__Exercise goal__
Every line in the data below from the one containing "Given: Open the Simulations top menu" down to the one containing "This screenshot has height=434, width=750.", both included, must be retyped exactly; no other line is to appear.

━━━ Records for processing

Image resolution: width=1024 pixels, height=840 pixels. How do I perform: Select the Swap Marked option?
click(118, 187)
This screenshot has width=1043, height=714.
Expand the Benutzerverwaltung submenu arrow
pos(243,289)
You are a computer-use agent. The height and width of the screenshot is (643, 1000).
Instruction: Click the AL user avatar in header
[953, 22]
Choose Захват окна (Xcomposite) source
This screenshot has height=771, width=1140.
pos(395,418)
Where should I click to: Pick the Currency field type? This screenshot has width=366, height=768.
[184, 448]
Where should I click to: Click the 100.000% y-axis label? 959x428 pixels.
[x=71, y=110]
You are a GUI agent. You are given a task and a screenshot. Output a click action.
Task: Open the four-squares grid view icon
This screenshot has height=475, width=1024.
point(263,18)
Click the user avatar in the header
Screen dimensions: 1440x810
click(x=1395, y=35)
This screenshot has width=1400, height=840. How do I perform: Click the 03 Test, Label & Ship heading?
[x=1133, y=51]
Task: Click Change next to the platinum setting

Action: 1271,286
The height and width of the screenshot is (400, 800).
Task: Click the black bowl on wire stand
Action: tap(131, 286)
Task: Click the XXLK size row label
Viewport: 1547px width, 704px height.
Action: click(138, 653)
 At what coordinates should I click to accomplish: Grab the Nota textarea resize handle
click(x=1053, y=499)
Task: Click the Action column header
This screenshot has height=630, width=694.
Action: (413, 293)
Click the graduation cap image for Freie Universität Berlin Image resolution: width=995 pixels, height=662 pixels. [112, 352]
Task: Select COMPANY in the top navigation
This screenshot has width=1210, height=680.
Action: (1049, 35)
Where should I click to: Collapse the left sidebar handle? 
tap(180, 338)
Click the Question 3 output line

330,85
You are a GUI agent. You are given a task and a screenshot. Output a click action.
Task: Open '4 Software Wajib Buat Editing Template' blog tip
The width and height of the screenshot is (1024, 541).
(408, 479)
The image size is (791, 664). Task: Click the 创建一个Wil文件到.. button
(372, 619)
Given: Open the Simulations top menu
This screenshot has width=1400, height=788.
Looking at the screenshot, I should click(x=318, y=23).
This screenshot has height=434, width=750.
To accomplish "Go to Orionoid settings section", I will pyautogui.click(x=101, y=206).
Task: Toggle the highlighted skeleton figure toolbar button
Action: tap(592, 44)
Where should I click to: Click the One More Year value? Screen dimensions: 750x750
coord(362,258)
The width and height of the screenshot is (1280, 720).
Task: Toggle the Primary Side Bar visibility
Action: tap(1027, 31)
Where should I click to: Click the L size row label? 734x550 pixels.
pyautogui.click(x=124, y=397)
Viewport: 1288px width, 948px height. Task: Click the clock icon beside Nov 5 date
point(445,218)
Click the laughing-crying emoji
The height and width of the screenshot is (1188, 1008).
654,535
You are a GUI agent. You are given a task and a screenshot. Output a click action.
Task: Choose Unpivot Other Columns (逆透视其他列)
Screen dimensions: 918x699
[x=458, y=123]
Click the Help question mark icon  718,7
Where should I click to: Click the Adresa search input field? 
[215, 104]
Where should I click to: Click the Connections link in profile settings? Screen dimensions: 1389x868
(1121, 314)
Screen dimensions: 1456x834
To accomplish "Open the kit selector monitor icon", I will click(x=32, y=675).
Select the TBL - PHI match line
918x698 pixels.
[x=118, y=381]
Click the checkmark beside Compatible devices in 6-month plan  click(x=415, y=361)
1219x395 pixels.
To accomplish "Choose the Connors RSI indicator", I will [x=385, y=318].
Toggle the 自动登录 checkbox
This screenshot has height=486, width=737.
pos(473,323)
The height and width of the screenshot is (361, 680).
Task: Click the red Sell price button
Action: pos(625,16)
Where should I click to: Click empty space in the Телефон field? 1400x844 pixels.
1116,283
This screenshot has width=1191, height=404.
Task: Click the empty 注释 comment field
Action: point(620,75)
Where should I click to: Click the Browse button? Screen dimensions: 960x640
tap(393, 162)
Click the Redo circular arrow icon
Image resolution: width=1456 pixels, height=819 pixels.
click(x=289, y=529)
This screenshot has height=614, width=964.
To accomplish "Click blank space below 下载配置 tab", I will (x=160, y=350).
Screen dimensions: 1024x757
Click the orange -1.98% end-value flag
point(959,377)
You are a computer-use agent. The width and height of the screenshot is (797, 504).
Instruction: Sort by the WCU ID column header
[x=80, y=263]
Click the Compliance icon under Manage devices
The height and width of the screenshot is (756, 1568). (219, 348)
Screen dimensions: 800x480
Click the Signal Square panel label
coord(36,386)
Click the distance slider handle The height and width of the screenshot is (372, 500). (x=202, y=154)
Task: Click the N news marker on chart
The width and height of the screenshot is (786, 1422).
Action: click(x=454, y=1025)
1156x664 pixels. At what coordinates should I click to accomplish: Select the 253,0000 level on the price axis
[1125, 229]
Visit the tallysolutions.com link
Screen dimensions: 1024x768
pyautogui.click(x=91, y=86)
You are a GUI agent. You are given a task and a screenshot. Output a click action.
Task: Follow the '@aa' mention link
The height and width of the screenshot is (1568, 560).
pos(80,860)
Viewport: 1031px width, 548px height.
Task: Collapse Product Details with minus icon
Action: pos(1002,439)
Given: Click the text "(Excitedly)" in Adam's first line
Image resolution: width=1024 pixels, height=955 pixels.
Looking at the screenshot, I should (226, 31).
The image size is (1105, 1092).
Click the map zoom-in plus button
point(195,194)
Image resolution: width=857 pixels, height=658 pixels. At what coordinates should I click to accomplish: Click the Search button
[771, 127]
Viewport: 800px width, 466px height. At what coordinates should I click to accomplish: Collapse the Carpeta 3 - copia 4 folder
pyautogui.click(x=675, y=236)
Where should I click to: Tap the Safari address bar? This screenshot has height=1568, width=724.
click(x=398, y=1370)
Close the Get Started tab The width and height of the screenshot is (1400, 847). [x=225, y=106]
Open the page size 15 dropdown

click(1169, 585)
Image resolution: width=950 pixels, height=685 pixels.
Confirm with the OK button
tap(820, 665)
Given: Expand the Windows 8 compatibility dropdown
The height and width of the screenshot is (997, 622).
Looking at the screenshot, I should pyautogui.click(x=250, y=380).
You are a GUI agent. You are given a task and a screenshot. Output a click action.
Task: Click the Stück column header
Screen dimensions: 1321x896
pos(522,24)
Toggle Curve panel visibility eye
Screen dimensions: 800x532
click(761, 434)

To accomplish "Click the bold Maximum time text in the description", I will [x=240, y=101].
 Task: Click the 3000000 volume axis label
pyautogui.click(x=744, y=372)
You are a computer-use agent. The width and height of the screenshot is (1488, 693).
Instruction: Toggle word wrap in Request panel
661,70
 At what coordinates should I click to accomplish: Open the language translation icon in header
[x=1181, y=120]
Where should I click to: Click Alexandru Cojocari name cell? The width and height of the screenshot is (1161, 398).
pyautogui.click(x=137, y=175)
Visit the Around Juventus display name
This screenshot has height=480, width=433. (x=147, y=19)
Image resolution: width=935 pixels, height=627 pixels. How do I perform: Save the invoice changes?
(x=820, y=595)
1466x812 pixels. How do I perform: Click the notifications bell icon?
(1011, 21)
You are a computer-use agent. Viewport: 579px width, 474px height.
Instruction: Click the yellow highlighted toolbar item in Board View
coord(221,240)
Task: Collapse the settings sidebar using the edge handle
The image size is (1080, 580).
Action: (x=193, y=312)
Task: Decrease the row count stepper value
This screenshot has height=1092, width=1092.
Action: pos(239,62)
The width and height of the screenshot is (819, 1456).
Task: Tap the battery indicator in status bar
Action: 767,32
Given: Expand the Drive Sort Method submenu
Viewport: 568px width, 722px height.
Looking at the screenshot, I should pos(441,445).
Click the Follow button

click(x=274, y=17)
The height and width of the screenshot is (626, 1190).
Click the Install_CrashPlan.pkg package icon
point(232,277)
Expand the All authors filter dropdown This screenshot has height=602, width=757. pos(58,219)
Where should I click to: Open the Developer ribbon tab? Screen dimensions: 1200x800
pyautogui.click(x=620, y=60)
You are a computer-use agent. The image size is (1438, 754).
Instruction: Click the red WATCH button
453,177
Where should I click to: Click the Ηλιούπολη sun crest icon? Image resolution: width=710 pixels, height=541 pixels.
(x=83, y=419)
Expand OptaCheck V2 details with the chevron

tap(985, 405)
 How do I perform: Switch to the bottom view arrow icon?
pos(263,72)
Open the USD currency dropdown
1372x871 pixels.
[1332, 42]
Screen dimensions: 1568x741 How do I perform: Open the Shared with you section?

━━━━━━

__Expected output__
Given: Open the Simulations top menu
This screenshot has width=1400, height=788.
Looking at the screenshot, I should click(x=318, y=23).
This screenshot has height=434, width=750.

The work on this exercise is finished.